USA, 2010
Kinostart: 20.01.2011

Die Verwandlung

Die Inhaltsangabe zum neuen Film von Darren Aronofsky erinnert auf den ersten Blick an die des letzten Films von Darren Aronofsky. Natalie Portman spielt Nina, eine Ballerina, die ihrer Karriere Alles opfert. Freunde hat sie keine, ihr einziger menschlicher Kontakt außerhalb des Balletts ist ihre Mutter (Barbara Hershey). Diese war ebenfalls Ballerina und treibt nun ihre Tochter zu den Leistungen an, die sie selbst nicht zustande brachte. Nina sieht die Chance auf ihren großen Durchbruch gekommen, als der gefeierte Regisseur Thomas Leroy (Vincent Cassell) eine neue Interpretation von Tschaikowskis Schwanensee aufführt. Und tatsächlich sieht Thomas in Nina eine fast perfekte Schwanenkönigin. Den unschuldigen, grazilen weißen Schwan tanzt sie besser als jede Andere, doch für den schwarzen, ein Ausbund an Sinnlichkeit und Verruchtheit, fehlt ihr die Emotion. Nach und nach beginnt sie, sich auf die Rolle einzulassen - mit verheerenden Folgen.

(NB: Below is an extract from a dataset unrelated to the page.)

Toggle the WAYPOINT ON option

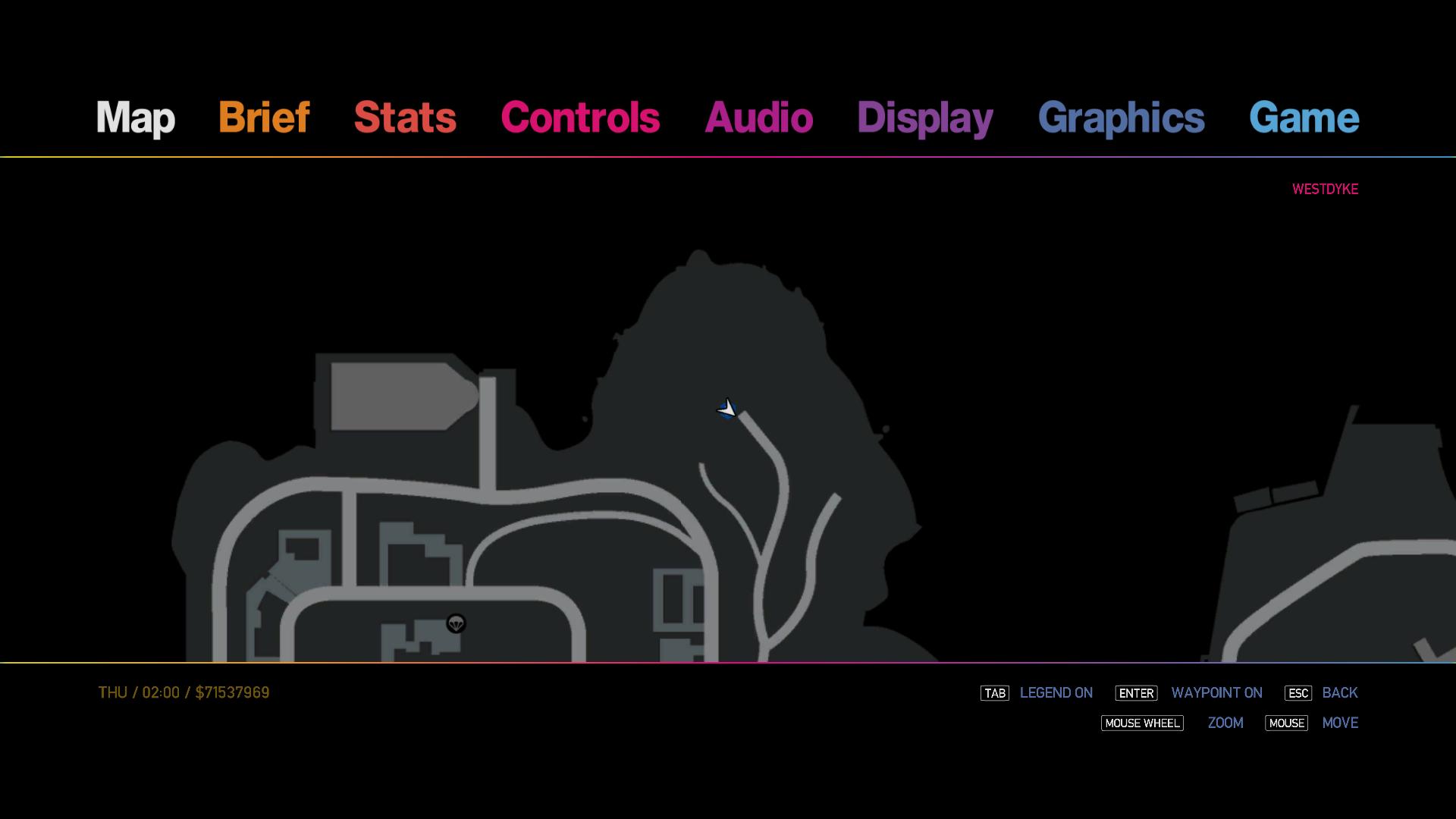[1216, 693]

Zeigte Aronofsky mit The Wrestler den körperlichen Verfall eines manischen Sportlers, verfolgt er mit Black Swan den geistigen. Natalie Portman trägt den Film formidabel. Mit Hershey und Cassell, wie auch mit Mila Kunis als ihre Gegenspielerin findet sie starke Unterstützung, doch Black Swan ist zweifellos Portmans Film. Ihre Dominanz wird durch die Tatsache unterstützt, dass praktisch keine Szene ohne sie passiert. Der starre Fokus auf die Hauptfigur schlägt sich in einer vollkommen subjektiven Erzählperspektive wieder, die dem Zuschauer nach und nach den festen Boden der Realität unter den Füßen wegzieht. Vielleicht ist dies auch nötig, um sich auf diese komplexe Figur einzulassen. Nach außen hin wirkt sie, wie sie sich auch selbst sieht: ein zartes Pflänzchen, das ständig droht, einzuknicken und zu verwelken. Doch wenn sie des Nachts davon träumt, den Schwanensee zu tanzen, tanzt sie nicht mit Prinz Siegfried, sondern mit dem dämonischen Rotbart. Der Tanz von Schönheit und Tod - ein Kernthema von Aronofskys Filmen.

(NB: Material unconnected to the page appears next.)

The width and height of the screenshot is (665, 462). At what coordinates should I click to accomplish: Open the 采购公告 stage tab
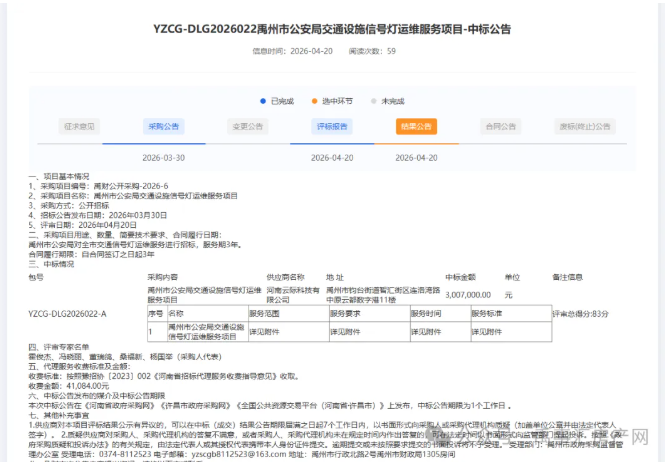click(164, 127)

Black Swan ist vieles auf einmal. Er ist die Geschichte einer Frau, die ihr Leben, ihre Seele dem Beruf opferte, und beides riskieren muss, um als Tänzerin, als Künstlerin, zu glänzen. Er ist eine Metapher für den kreativen Prozess, der den Künstler vereinnahmt, transformiert, auf die Probe stellt und nicht immer unbeschadet davonkommen lässt. Und nicht zuletzt ist er ein packender Psychothriller, der die Frage stellt, ob ein Moment vollkommener Schönheit jedes noch so große Opfer wert ist - und sie mit einem euphorischen Ja beantwortet. Dabei bedient sich Aronofsky auch Mitteln anderer Genres, vom Cronenberg’schen Body-Horror bis hin zu David Finchers Fight Club, und schafft daraus eine Mischung, die sich einer klaren Genredefinition entzieht.

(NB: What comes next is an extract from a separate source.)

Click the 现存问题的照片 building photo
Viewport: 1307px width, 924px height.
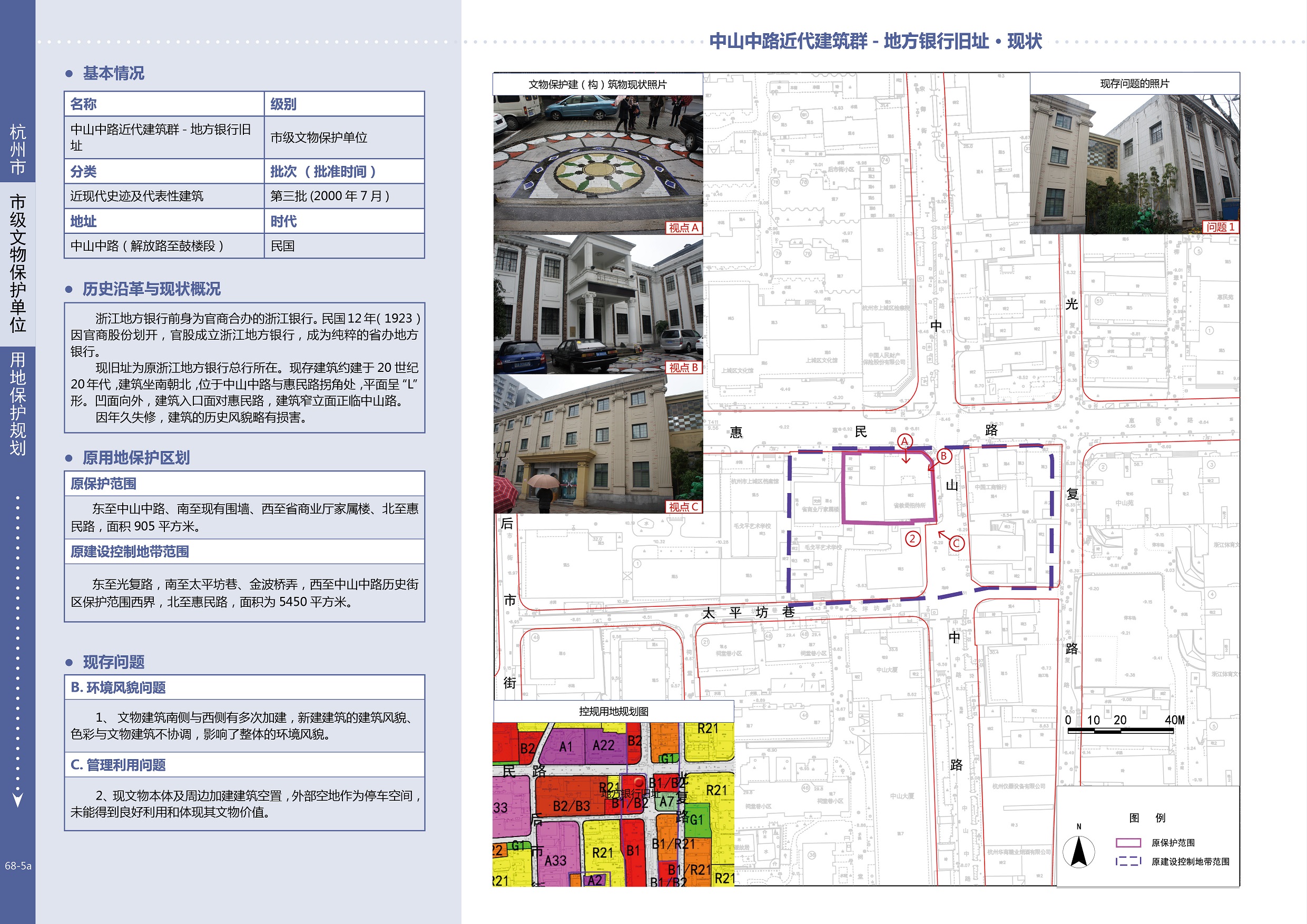click(x=1134, y=164)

Wer mit der Ballett-Thematik nichts anfangen kann, sei beruhigt. Genau wie man kein Wrestling-Fan sein muss, um The Wrestler zu genießen, und kein durchs Weltall treibender Onkologe, um The Fountain etwas abzugewinnen, braucht es keine Liebe zu Tanz und blauen Zehen, um Black Swan als das zu sehen, was er ist: der faszinierendste Film des Jahres.